WORK REQUIRED
In the entries that follow, the lines from the one with "[Natural Canvas Outdoor" through the one with "[Pink Confetti White" are the ones to write out, exactly and with both ends included. Nothing else should appear.
____
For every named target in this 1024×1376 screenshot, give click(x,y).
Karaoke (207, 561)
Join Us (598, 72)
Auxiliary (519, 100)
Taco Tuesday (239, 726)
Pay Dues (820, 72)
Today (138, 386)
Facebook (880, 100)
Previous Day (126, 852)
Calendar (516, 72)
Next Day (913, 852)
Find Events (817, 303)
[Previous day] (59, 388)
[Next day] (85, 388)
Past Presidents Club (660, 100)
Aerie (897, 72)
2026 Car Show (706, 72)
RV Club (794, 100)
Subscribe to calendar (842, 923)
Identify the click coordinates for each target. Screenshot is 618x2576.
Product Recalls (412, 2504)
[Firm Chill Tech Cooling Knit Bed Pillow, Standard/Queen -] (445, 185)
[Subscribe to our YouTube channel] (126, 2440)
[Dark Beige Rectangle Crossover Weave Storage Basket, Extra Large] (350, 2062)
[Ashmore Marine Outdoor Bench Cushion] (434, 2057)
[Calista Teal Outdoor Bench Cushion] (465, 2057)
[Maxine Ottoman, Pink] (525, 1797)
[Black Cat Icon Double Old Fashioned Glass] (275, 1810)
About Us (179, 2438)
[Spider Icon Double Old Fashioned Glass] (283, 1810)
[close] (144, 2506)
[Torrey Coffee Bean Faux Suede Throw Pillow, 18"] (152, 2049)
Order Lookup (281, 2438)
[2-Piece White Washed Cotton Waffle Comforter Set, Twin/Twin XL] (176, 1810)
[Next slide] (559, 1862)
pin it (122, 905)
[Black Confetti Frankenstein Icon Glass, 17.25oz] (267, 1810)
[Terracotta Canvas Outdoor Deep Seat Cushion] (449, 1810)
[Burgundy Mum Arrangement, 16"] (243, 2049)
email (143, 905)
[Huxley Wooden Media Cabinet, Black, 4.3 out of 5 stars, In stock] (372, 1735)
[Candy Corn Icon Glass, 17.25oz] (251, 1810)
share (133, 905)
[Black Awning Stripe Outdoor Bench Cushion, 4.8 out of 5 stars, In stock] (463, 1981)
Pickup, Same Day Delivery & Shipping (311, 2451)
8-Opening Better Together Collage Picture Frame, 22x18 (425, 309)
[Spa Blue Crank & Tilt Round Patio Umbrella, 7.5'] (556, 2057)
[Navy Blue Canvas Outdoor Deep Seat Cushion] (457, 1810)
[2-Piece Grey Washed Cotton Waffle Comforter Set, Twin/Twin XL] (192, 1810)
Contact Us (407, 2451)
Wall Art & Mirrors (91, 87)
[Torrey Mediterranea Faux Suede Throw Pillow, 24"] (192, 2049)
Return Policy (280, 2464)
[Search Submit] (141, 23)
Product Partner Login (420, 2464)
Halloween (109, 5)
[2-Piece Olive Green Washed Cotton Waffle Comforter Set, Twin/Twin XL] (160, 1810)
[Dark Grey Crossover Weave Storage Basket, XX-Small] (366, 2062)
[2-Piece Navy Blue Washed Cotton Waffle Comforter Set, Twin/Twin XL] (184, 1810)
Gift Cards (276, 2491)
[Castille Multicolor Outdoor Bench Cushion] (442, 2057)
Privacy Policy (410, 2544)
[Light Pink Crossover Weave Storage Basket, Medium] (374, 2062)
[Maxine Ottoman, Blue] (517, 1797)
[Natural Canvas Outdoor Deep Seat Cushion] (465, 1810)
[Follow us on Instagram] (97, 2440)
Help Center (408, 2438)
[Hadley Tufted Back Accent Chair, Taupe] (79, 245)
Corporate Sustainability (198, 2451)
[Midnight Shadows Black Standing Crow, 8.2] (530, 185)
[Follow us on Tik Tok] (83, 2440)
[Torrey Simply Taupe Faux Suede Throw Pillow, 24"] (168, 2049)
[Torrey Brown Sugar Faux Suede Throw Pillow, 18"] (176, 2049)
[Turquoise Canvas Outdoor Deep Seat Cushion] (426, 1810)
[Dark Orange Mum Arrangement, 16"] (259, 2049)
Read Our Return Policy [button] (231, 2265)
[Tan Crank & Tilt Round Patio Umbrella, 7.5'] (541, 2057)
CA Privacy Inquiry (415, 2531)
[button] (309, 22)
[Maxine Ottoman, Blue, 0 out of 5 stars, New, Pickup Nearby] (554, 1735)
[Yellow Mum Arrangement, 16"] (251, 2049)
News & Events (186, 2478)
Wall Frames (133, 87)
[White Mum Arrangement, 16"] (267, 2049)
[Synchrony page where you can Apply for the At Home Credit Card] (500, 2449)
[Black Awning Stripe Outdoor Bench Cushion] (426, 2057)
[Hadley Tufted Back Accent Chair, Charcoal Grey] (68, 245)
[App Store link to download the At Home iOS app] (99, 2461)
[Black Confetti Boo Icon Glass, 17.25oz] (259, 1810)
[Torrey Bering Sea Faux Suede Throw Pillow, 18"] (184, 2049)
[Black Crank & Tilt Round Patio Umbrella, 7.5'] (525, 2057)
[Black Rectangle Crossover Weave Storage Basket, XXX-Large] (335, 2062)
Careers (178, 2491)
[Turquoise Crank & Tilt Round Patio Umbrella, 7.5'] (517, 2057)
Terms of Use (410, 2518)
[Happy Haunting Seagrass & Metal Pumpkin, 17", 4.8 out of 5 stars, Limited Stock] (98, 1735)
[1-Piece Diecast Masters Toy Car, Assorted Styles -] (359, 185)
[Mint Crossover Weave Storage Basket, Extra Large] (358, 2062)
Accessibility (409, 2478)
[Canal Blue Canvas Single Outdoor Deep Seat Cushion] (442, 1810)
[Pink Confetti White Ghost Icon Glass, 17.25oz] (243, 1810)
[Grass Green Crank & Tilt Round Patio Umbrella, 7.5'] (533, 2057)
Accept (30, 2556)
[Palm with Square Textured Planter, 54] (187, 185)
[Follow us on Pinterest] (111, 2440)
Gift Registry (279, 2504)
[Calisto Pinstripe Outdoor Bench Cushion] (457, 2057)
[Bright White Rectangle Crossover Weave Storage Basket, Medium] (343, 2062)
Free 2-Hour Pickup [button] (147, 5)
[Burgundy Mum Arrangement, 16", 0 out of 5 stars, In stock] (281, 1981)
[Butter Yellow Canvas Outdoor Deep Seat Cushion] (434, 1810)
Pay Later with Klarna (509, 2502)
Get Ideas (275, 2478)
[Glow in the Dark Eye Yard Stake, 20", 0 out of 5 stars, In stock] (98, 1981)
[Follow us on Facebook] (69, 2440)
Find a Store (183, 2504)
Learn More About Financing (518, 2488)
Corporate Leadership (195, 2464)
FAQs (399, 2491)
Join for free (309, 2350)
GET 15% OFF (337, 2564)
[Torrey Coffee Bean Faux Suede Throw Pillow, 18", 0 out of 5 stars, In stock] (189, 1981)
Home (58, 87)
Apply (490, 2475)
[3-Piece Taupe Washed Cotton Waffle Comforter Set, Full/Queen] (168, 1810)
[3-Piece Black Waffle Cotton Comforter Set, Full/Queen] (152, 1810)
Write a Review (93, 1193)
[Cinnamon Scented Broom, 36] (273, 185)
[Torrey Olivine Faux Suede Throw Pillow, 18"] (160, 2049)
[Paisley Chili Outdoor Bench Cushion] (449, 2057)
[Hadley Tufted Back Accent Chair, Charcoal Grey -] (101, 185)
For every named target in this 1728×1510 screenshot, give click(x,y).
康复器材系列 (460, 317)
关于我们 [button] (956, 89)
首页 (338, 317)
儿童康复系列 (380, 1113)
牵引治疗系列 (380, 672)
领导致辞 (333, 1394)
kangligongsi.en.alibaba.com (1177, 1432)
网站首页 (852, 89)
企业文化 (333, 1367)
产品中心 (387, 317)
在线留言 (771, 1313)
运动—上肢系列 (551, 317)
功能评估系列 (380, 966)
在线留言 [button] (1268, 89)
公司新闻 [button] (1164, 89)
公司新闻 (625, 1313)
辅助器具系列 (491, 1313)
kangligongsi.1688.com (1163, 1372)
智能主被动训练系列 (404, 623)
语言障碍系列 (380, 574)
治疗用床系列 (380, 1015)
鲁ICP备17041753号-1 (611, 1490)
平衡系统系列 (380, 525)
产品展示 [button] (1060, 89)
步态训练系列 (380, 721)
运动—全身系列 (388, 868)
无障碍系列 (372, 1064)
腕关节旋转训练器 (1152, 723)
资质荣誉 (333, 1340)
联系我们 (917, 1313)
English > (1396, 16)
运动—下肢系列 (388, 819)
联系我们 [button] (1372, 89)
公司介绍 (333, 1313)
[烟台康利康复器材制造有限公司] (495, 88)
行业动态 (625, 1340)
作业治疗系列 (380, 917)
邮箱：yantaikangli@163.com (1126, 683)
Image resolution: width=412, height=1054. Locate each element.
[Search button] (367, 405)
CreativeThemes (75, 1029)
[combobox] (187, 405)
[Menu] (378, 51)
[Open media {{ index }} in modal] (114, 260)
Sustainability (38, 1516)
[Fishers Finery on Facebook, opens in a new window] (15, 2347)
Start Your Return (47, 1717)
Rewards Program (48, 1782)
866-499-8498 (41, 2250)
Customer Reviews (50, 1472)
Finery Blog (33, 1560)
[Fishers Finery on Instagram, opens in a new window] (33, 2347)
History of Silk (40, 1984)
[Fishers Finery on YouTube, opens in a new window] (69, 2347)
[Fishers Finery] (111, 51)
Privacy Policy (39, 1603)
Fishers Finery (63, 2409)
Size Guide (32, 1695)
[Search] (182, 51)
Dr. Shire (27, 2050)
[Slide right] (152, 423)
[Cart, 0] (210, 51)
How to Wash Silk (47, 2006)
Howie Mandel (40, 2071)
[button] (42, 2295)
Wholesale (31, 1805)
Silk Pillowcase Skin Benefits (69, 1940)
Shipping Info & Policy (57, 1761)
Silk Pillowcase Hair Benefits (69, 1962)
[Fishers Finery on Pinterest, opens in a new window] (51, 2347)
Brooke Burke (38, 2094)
____
EXERCISE OUTPUT
[Natural Canvas Outdoor Deep Seat Cushion] (465, 1810)
[Follow us on Instagram] (97, 2440)
Help Center (408, 2438)
[Hadley Tufted Back Accent Chair, Taupe] (79, 245)
Corporate Sustainability (198, 2451)
[Midnight Shadows Black Standing Crow, 8.2] (530, 185)
[Follow us on Tik Tok] (83, 2440)
[Torrey Simply Taupe Faux Suede Throw Pillow, 24"] (168, 2049)
[Torrey Brown Sugar Faux Suede Throw Pillow, 18"] (176, 2049)
[Turquoise Canvas Outdoor Deep Seat Cushion] (426, 1810)
[Dark Orange Mum Arrangement, 16"] (259, 2049)
Read Our Return Policy [button] (231, 2265)
[Tan Crank & Tilt Round Patio Umbrella, 7.5'] (541, 2057)
CA Privacy Inquiry (415, 2531)
[button] (309, 22)
[Maxine Ottoman, Blue, 0 out of 5 stars, New, Pickup Nearby] (554, 1735)
[Yellow Mum Arrangement, 16"] (251, 2049)
News & Events (186, 2478)
Wall Frames (133, 87)
[White Mum Arrangement, 16"] (267, 2049)
[Synchrony page where you can Apply for the At Home Credit Card] (500, 2449)
[Black Awning Stripe Outdoor Bench Cushion] (426, 2057)
[Hadley Tufted Back Accent Chair, Charcoal Grey] (68, 245)
[App Store link to download the At Home iOS app] (99, 2461)
[Black Confetti Boo Icon Glass, 17.25oz] (259, 1810)
[Torrey Bering Sea Faux Suede Throw Pillow, 18"] (184, 2049)
[Black Crank & Tilt Round Patio Umbrella, 7.5'] (525, 2057)
[Black Rectangle Crossover Weave Storage Basket, XXX-Large] (335, 2062)
Careers (178, 2491)
[Turquoise Crank & Tilt Round Patio Umbrella, 7.5'] (517, 2057)
Terms of Use (410, 2518)
[Happy Haunting Seagrass & Metal Pumpkin, 17", 4.8 out of 5 stars, Limited Stock] (98, 1735)
[1-Piece Diecast Masters Toy Car, Assorted Styles -] (359, 185)
[Mint Crossover Weave Storage Basket, Extra Large] (358, 2062)
Accessibility (409, 2478)
[Canal Blue Canvas Single Outdoor Deep Seat Cushion] (442, 1810)
[Pink Confetti White Ghost Icon Glass, 17.25oz] (243, 1810)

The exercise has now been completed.